Dogville (di Lars Von Trier, 2003)


Un gran film, intenso, che offre numerosi spunti di riflessione e di indagine.
Stimoli ambientali quasi del tutto assenti grazie all'eccellente trovata della non-scenografia: in Dogville, piccolo micromondo e riflesso della società, è il comportamento umano ad essere messo a nudo. Comportamento come determinante degli eventi, e non viceversa.
E ancor prima del comportamento, viene la natura umana, sfruttatrice ed egoista, brutale e ipocrita.
Decisamente interessante è l'analisi del comportamento sessuale, privato di ogni minima componente che lo riconduca al sentimento. Riflessione che passa maggiormente mediante l'eccellente ritratto di Tom e della propria condotta: sibillina fin dall'inizio, si arrampica su ideali e sovrastrutture di ordine morale del tutto carenti, che si sgretolano all'ennesimo rifiuto di appagamento di un sentimento forse davvero ritenuto tale (inconsciamente?) ma del quale non è proprio capace. Sotto la maschera, non è minimamente distinguibile da tutti gli altri, è esattamente come loro. E' l'emblema di una natura mistificatrice in grado di camuffare i (presunti) reali, edonistici intenti.

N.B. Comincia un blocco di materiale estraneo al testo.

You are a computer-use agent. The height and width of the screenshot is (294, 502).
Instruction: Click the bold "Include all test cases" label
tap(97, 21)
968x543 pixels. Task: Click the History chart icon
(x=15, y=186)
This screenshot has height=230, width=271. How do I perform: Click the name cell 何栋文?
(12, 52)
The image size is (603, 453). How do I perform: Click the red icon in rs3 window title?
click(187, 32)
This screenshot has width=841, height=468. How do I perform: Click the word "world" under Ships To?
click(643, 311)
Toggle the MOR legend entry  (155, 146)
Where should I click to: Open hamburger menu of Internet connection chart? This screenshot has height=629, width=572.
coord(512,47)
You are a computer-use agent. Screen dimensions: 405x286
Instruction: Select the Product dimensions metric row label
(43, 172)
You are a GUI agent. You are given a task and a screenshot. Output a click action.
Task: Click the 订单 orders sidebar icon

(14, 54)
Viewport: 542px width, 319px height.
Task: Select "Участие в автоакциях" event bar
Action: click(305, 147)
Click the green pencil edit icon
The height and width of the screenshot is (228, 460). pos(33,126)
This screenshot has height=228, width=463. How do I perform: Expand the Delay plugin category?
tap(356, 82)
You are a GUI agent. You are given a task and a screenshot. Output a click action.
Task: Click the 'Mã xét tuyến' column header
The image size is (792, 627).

E in tutto ciò come si colloca la figura di Grace? sicuramente per mio conto è troppo stilizzata, troppo identificabile con simbologie religiose (che aborro).
Il finale è bello e spiazzante, ma non segue un'elaborazione completamente convincente. E' anche opportuno sottolineare che dopotutto sto commentando l'edizione italiana decurtata, che non aiuta in tal senso.
Permangono diversi interrogativi proprio sulla autoriduzione (?) etica che la protagonista compie dal pulpito della sua presunta 'arroganza' (parole usate per lei dal padre - che le spiattella il proprio ritratto - ) e sul valore di tale scelta ai fini di una riflessione più allargata, in senso sociale.
Comunque bravi la Kidman e tutto il cast, anche se la Bacall sarebbe potuta essere impiegata in un ruolo di maggior spicco (così come la Andersson).